A son tour, l'expérience ne porte pas dans le vide, quand elle est légitimement faite. Nous avons des «phénomènes bien fondés[184]», des images qui correspondent à des réalités extérieures, indépendantes de toute perception; et ces images, nous les pouvons discerner dans une certaine mesure. On a déjà vu que le nombre des monades est infini et qu'il se fait entre elles un trafic incessant de pensées qui traduisent au dedans de chacune ce qui se passe dans les autres. De plus, nous remarquons en nous des systèmes de représentations dont nous ne sommes pas cause, et où nous trouvons les divers signes physiques qui accompagnent habituellement nos propres perceptions et appétitions. Or comment expliquer de semblables faits, s'il n'y avait au dehors des êtres plus ou moins semblables à nous qui les produisent[185]? Le tout est donc de distinguer les «phénomènes réels» de ceux qui ne sont qu'imaginaires. Et l'on possède, pour faire ce discernement, des indices qui ne trompent pas en général, quand on est à même de les observer. «Les phénomènes réels» ont une _intensité_ qui leur est spéciale. En outre, ils se prêtent à _toute sorte d'expérimentation_: on peut essayer de les regarder et sous divers aspects, de les sentir, de les frapper, de les palper; et, toujours ils répondent à notre attente; nous n'y constatons jamais rien qui tienne des fantaisies du songe[186]. Mais la «marque principale de la réalité d'un phénomène, marque qui suffit par elle-même, c'est la _possibilité de la prédiction_. Il faut bien alors qu'il y ait une harmonie de fond entre la pensée et le monde extérieur; car, s'il en était autrement, l'événement prévu n'arriverait pas à point[187], ou, du moins, ne se reproduirait pas à terme fixe.

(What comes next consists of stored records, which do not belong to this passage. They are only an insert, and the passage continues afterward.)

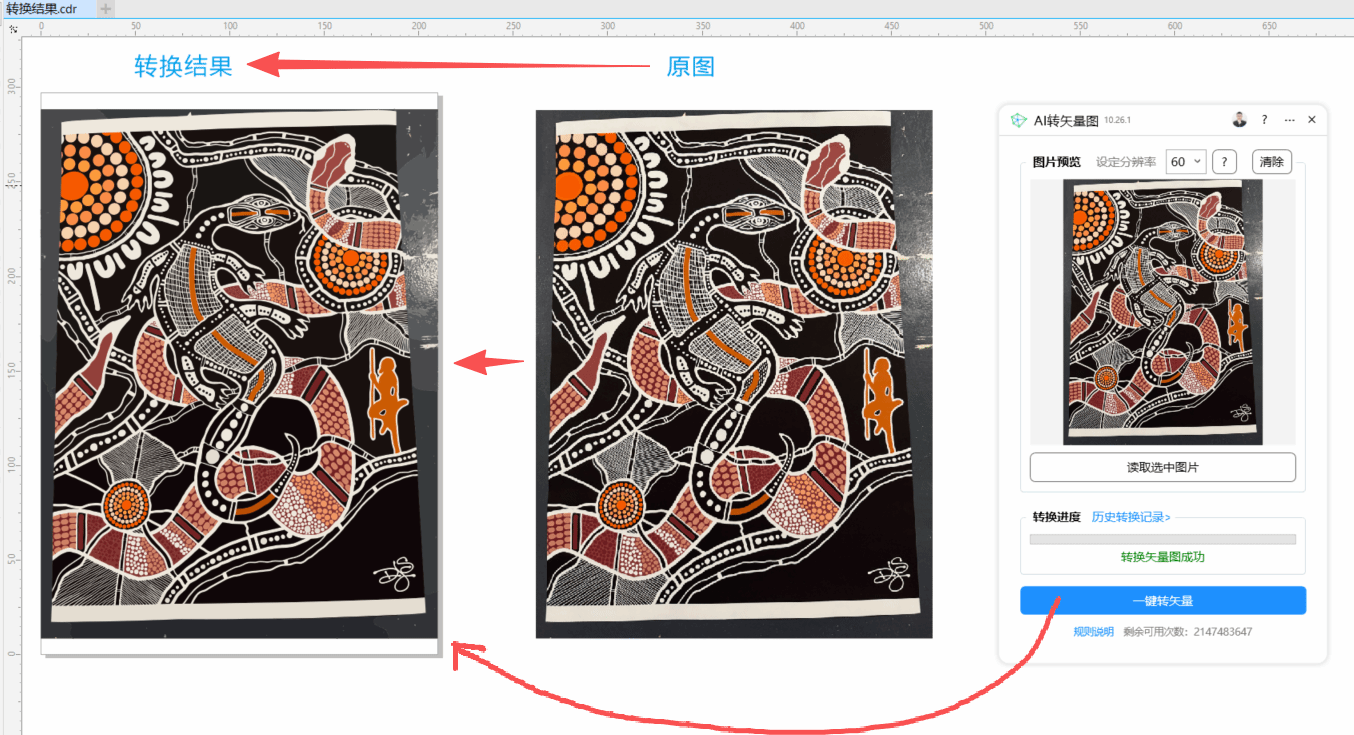Open the 历史转换记录 link
Screen dimensions: 1354x735
pos(1130,517)
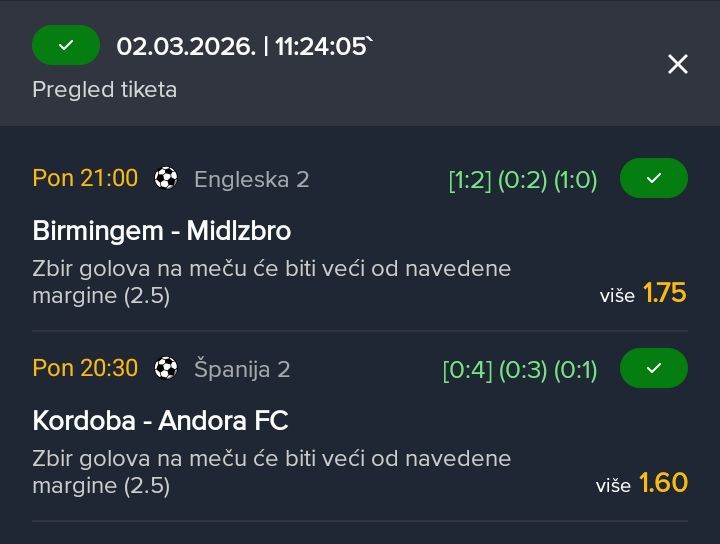Click the green ticket status checkmark in header
The height and width of the screenshot is (544, 720).
[x=66, y=46]
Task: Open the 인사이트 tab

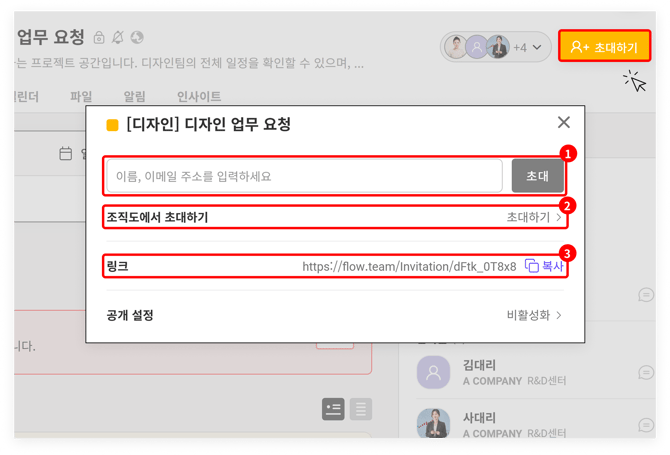Action: 199,97
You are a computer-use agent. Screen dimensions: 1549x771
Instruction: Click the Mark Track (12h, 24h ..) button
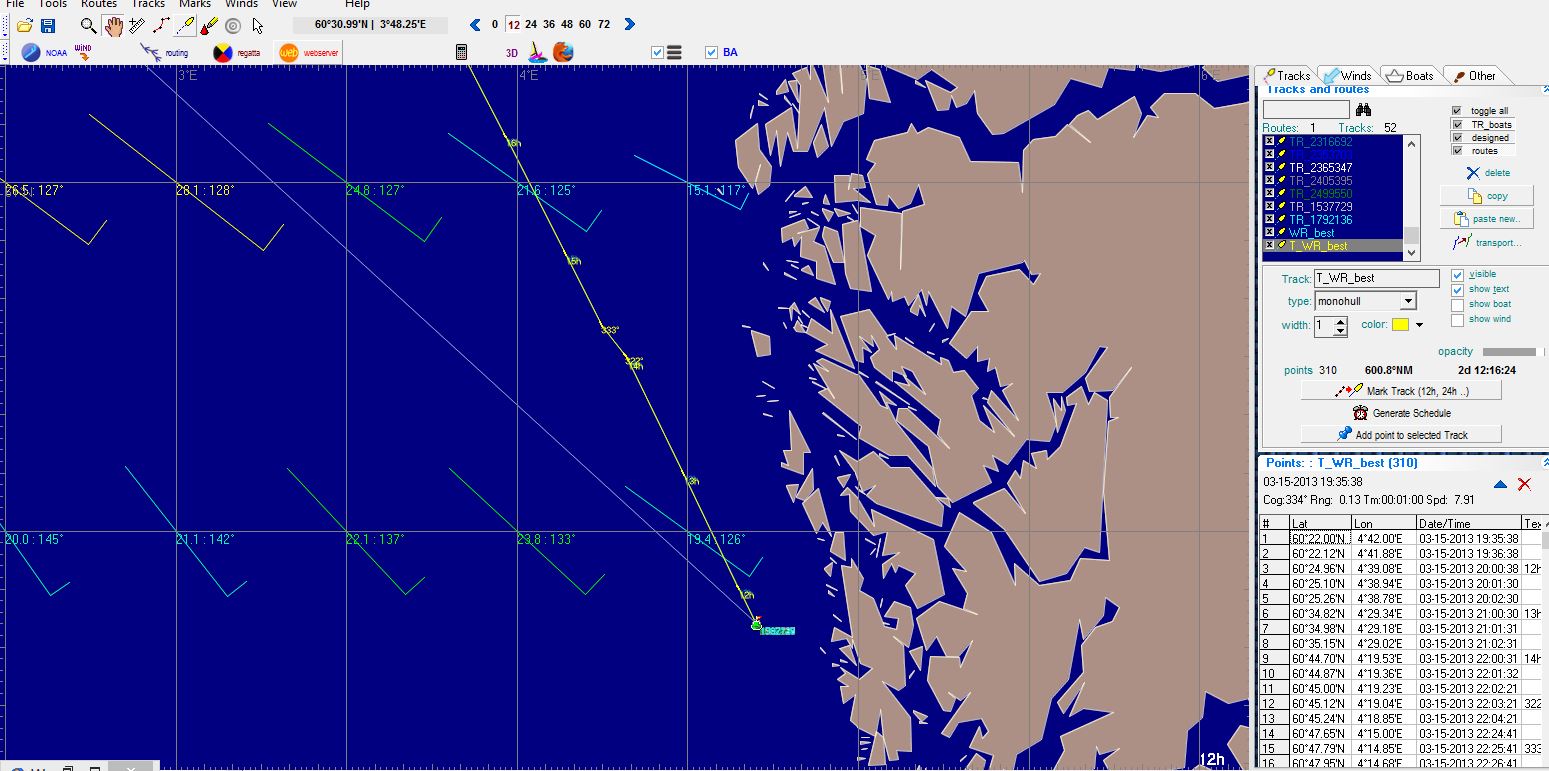1401,391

[Note 184: LEIBNIZ, _Lettre II au P. des Bosses_, p. 436b.]
[Note 185: LEIBNIZ, _De modo distinguendi phenom. real. ab imaginariis_, p. 445a.]
[Note 186: LEIBNIZ, _De modo distinguendi phenom. real. ab imaginariis_, p. 442b.]
[Note 187: _Ibid._, p. 444a.]
Et cette démonstration permet de compléter l'inférence que l'on a tirée plus haut relativement aux sciences expérimentales: non seulement les sciences expérimentales traduisent les convenances essentielles des phénomènes, mais encore elles symbolisent d'une certaine manière les lois du _monde réel_.
D) Existence de la liberté.--Au-dessus de _l'appétition brute_, il y a _l'appétition réfléchie_, qui est libre. C'est là un fait, pour Leibniz; et ce fait, il le défend à tout propos avec cette obstination tranquille dont il a le don. Mais, selon lui, l'expérience interne ne suffit pas à l'établir; il y faut ajouter le raisonnement. Ce n'est pas la _psychologie_, c'est la _métaphysique_ qui nous révèle l'empire que nous avons sur nous-mêmes; la découverte de la liberté est le résultat d'une déduction.